En dépit des difficultés de la vie, Sayers Peig garde intacte sa passion du conte. Et son goût pour les traditions est toujours vivant en elle. Vient alors son tour de raconter des histoires à ses enfants et à son entourage. Pour la plupart, des épisodes de sa vie rude ou des récits sur la condition sociale de l'époque. Ou sur le travail des femmes. Sur l’enfance ou la vie qui passe. Peu à peu, c’est toute l’histoire irlandaise que Sayers Peig distille dans ses pensées. En arrière-plan de son œuvre, des événements tels que la Grande famine, la partition de l'Irlande, les luttes indépendantistes, les combats agraires et sociaux…

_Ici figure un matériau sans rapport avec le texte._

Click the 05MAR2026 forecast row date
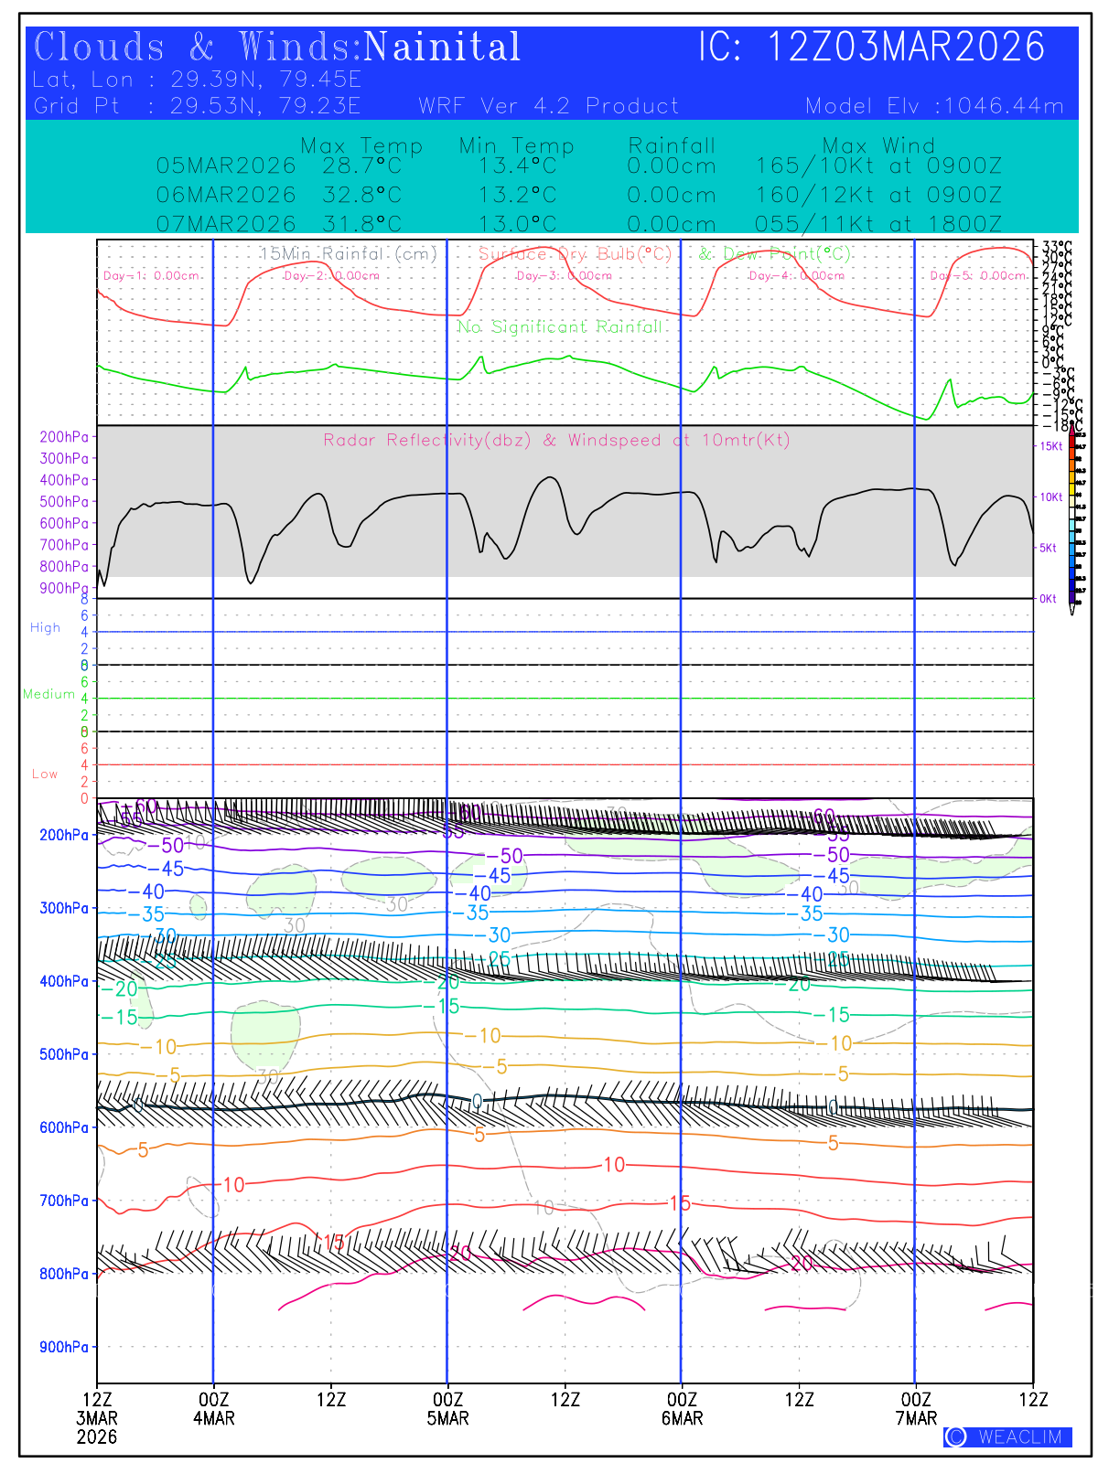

C'est également un magnifique portrait de la vie insulaire que brosse Sayers Peig. Mais encore une fresque historique des Iles Blaskett. Iles qu'elle a appris à aimer plus que quiconque. Le destin de tout un peuple, mêlant événements socio-politiques et légende. Un monde qui nous semble aujourd'hui si lointain, issu d'un autre temps, d'une autre vie. Des rapports humains qui ont disparu, des conditions de vie précaires où le mot solidarité revêt alors tout son sens.
Les Iles Blaskett se sont peu à peu vidées de leur substance vive. Elles sont officiellement évacuées en 1957. L'archipel est aujourd’hui encore inhabité. Les habitants ont pourtant cru à un dernier sursaut lorsque le courant « Celtic Revival » s'est intéressé au folklore et aux conteurs du lieu. Mais cela n'a pas suffi.
Après l'abandon définitif de l'île, Sayers Peig se retire à Dingle où elle s'éteint en 1958, après un séjour de plusieurs mois à l'hôpital. Elle était la dernière survivante des trois grands écrivains des Iles Blaskett. Avec Tomás O Criomhthain (Thomas O'Crohan) et Muiris O'Súlleabháin (Morris O'Sullivan).
Son œuvre a survécu grâce à son fils Michael, qui notait chacune de ses histoires et tous les souvenirs qu'elle racontait à ses proches. Dernière grande conteuse des Iles Blaskett, Sayers Peig a également été une militante fervente au sein du comité de préservation du folklore irlandais. Elle qui ne savait pas écrire… elle maîtrisait plus de 80 000 mots de gaélique. Ce qui l’a conduite à être la traductrice des plus grands linguistes de son temps.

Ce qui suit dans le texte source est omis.